| Task prompt |
Only the lines below from the one containing "This screenshot has height=851, width=1269." through the last line should be set down, exactly as written and with no pictures.

| Records provided |
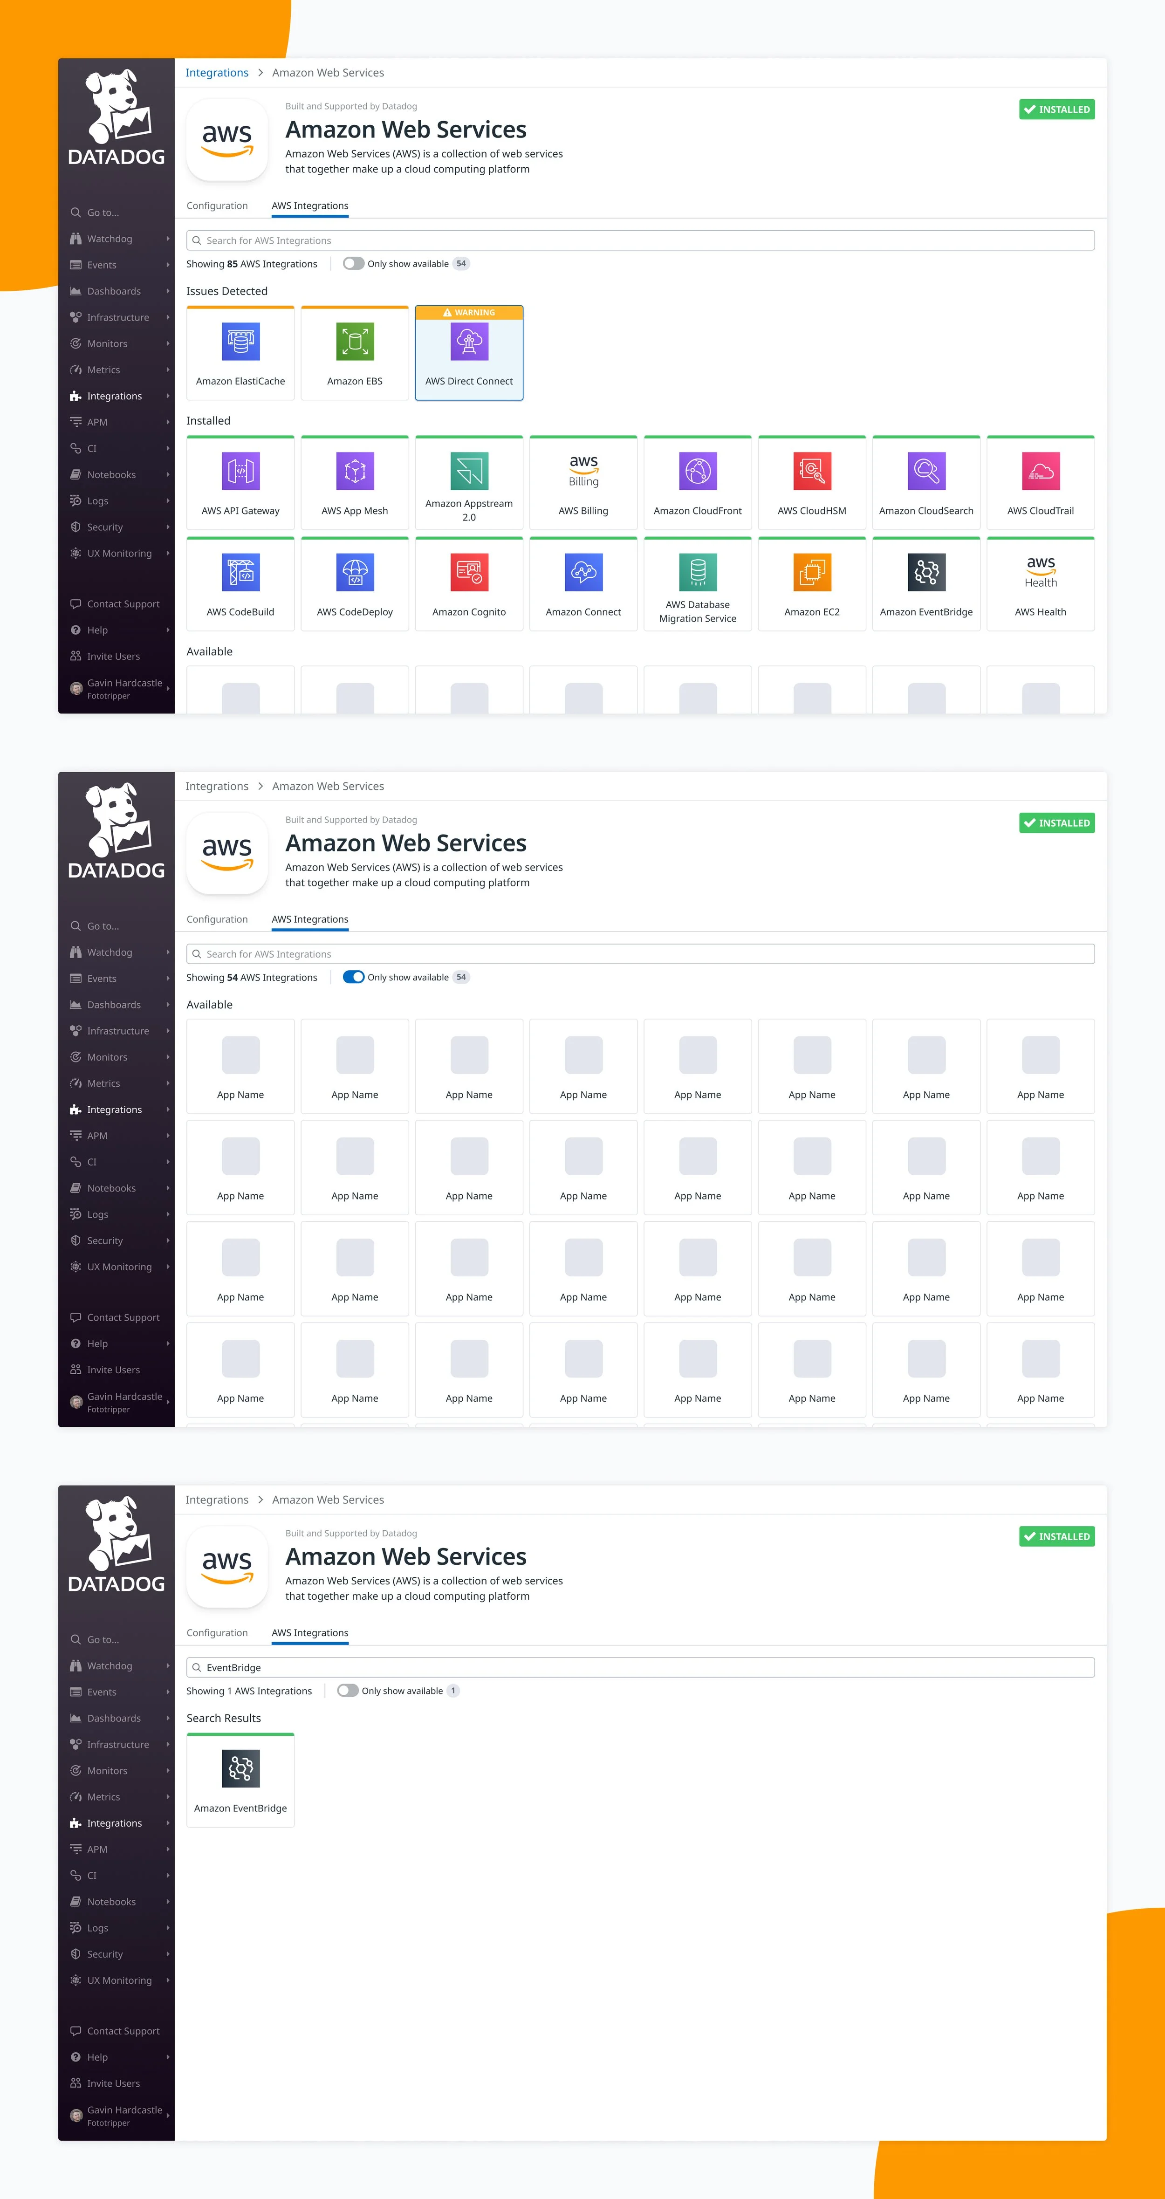
Task: Enable toggle beside Showing 85 AWS Integrations
Action: [x=353, y=264]
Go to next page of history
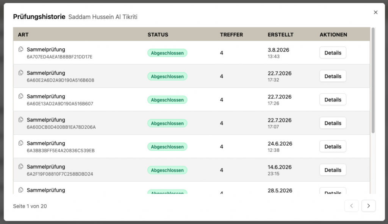Viewport: 388px width, 224px height. [x=368, y=206]
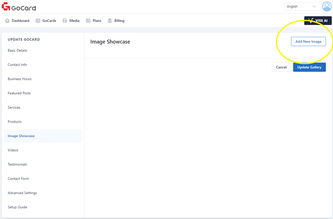The width and height of the screenshot is (333, 219).
Task: Navigate to Featured Posts
Action: coord(19,93)
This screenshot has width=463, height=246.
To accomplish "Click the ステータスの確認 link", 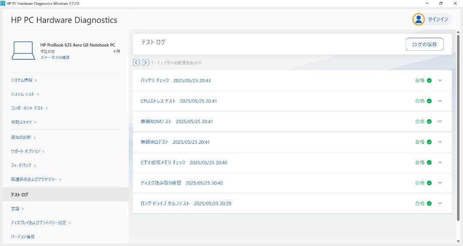I will (x=55, y=58).
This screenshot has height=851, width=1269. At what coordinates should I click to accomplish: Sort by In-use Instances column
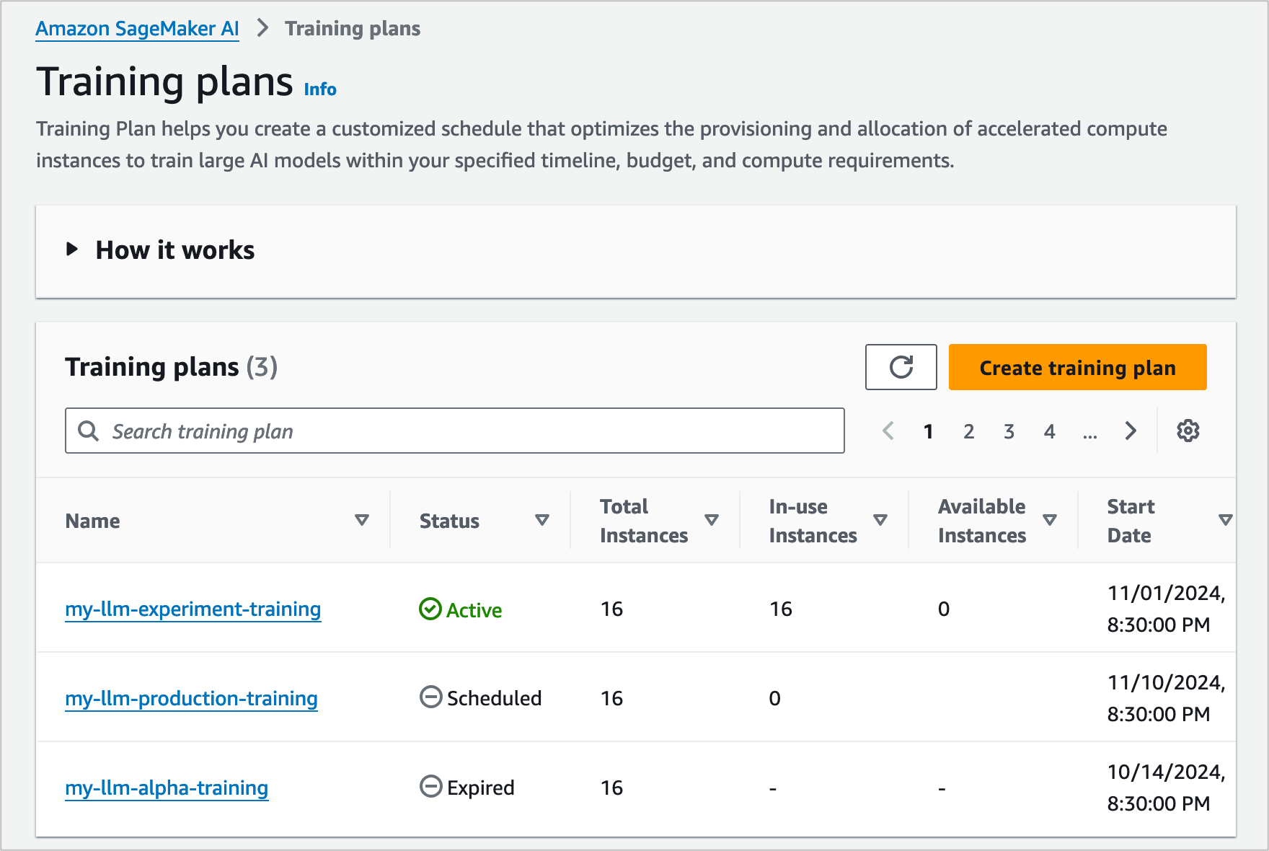tap(880, 520)
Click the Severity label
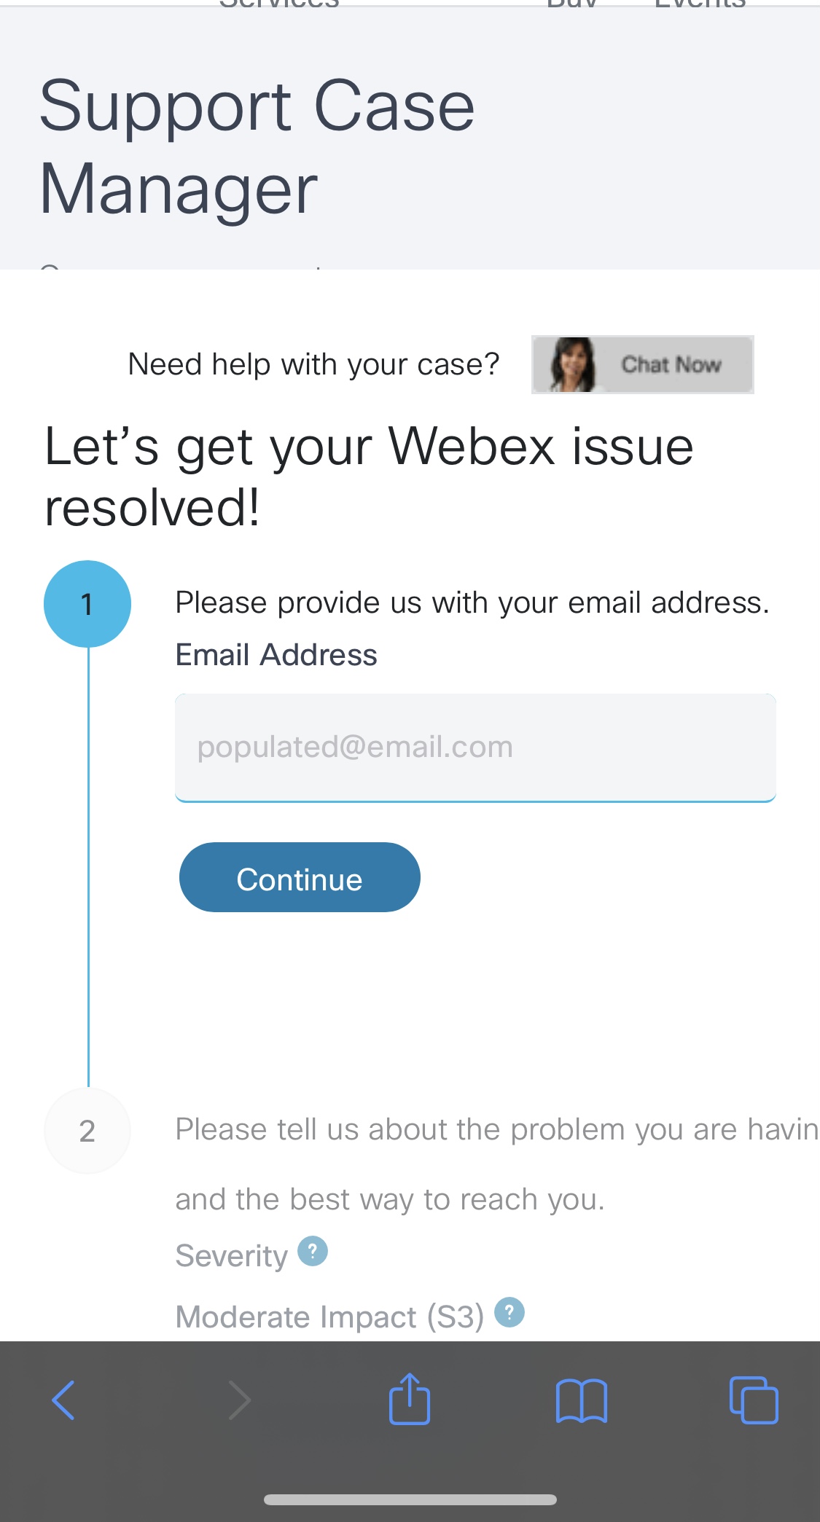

| Written solution |
This screenshot has height=851, width=1269. At what coordinates should I click to accomplish: Sort by In-use Instances column
tap(880, 520)
Click the Severity label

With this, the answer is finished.